Penerbit: PT Serambi Ilmu Semesta
Cetakan: II, Juni 2007
Tebal: 214 halaman
”Tak ada manusia yang lebih baik dibanding manusia yang lain” - Anonim.
Secara harafiah Eneagram (baca: eni-e-gram) berarti gambar lingkaran bertitik 9. Ilmu kuno ini berasal dari Timur-Tengah. Awalnya diajarkan secara getog-tular alias dari mulut ke mulut. Baru kemudian Oscar Ichazo dan Claudio Narajo mendokumentasikan 9 tipologi kepribadian anak tersebut di Amerika pada awal 1970-an.
Menurut teori Eneagram, tiap individu itu unik sehingga tidak ada anak yang lebih baik ketimbang anak yang lain. Dengan memahami prinsip ini, otomatis kita bisa mengapresiasi kebhinnekaan gaya prilaku dan memfasilitasi sang buah hati tercinta untuk menerima diri apa-adanya.
Elizabeth Wagele menguraikan 9 kecenderungan gaya prilaku anak (disingkat 9P). Yakni; Perfeksionis, anak yang cenderung ingin segala sesuatunya berjalan secara sempurna; Penolong, cenderung suka membantu orang lain; Pengejar prestasi, cenderung ambisius mengejar prestasi tertentu; Peromantis, cenderung mementingkan dunia rasa dan amat sensitif; Pengamat, cenderung ingin mengetahui segala sesuatu serba mendetail; Pencemas, cenderung merasa tidak aman dan was-was; Petualang, cenderung ingin mencari tantangan baru; Pejuang, cenderung bersikap pantang menyerah dan harus menang; Pendamai, cenderung menghindari konflik dan merasa puas dengan keadaan diri dan lingkungan sekitar (hlm 11-12).
Misalnya berkait bencana ekologis pemanasan bumi (Global Warming) yang menyebabkan cuaca begitu ekstrim di pelbagai belahan dunia. Psikotherapis kondang tersebut memberi ilustrasi respon anak sesuai dengan tipe Eneagram-nya.

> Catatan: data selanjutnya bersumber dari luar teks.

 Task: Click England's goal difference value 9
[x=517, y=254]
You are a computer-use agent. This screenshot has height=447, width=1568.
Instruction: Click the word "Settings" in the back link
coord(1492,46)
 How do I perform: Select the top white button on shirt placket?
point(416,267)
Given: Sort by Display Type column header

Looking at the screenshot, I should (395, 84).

Perfeksionis akan berkata, "Kita harus menyelamatkan bumi!"; Penolong tak mau ketinggalan, "Mari kita mencintai bumi agar kita semua selamat!"; Pengejar prestasi menambahkan, "Mari terus berusaha menyelamatkan sumber daya alam kita!"; Peromantis merajuk, "Kalau bumi bersedih, akupun turut mengucurkan air mata; Pengamat angkat bicara, "Yang logis dong Bung, bersikaplah bijak terhadap bumi ini!" ; Pencemas menimpali, '"Awas, bumi kita sedang dikutuk..."; Petualang memprovokasi, "Mari selamatkan bumi ini demi Aku!"; Pejuang menantang, "Awas, akan ku libas siapa saja yang merusak bumi biru ini!" ; sedangkan Pendamai nyantai aja lagi,"Mengapa sih ribut-ribut? Bumi kita ini baik-baik saja kok!" (hlm 154).

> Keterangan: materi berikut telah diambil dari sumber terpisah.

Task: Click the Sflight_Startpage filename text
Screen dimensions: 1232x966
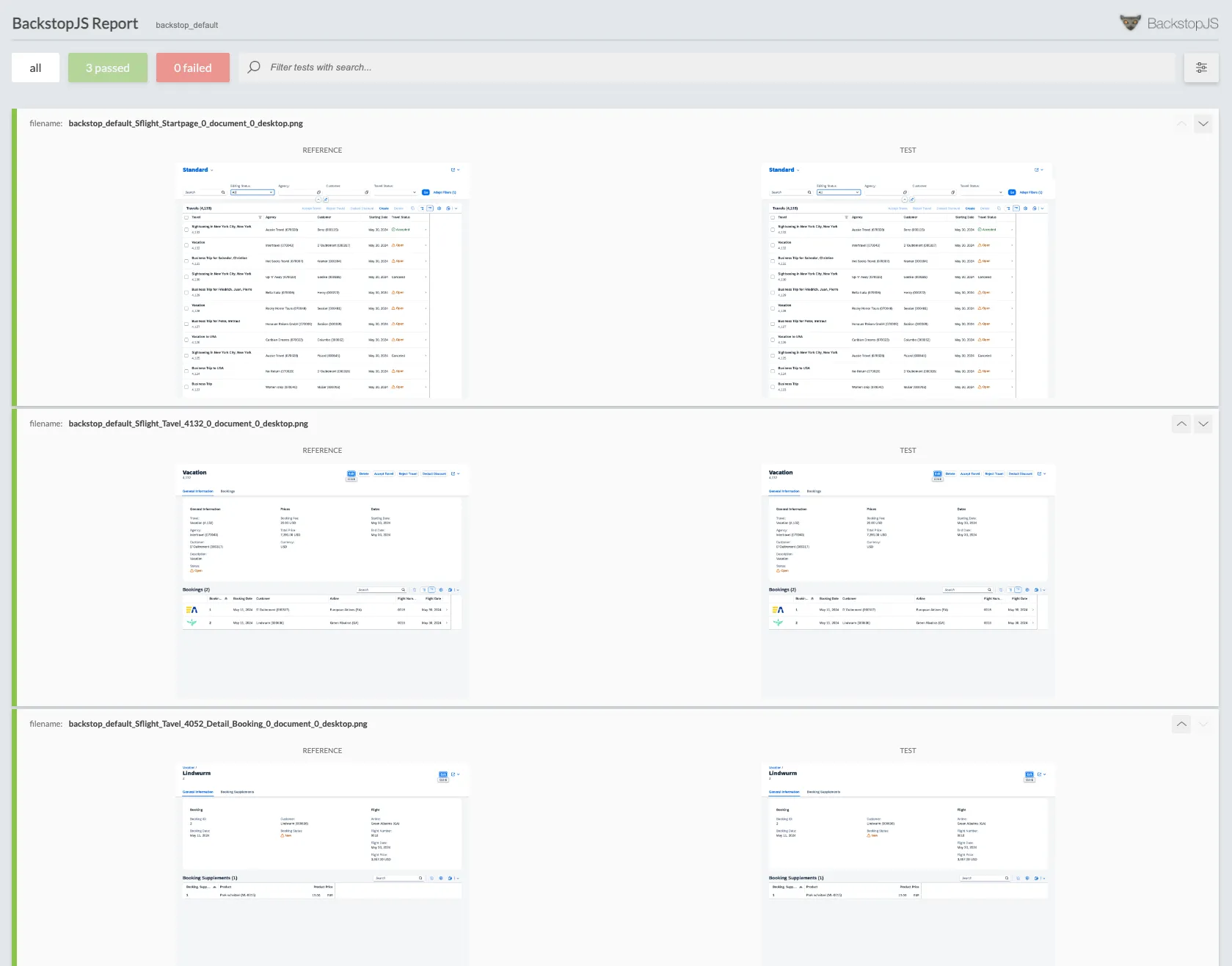Action: [186, 123]
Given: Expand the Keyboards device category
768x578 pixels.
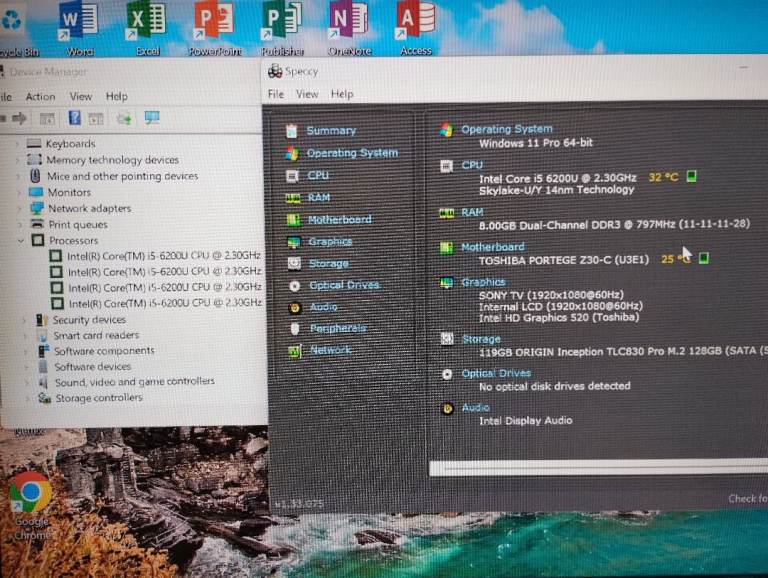Looking at the screenshot, I should (x=17, y=144).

Buku ini merupakan sarana untuk memfasilitasi anak tumbuh sehat, cerdas dan unggul sesuai kecenderungan (watak) dasarnya. Cocok dibaca, didiskusikan dan dipraksiskan oleh para orang tua serta guru dari tingkat playgroups, TK, bahkan Universitas. Yakni dalam rangka memupuk kepolosan, kesederhanaan, keceriaan, serta spontanitas ala kanak-kanak tanpa perlu menjadi kekanak-kanakan.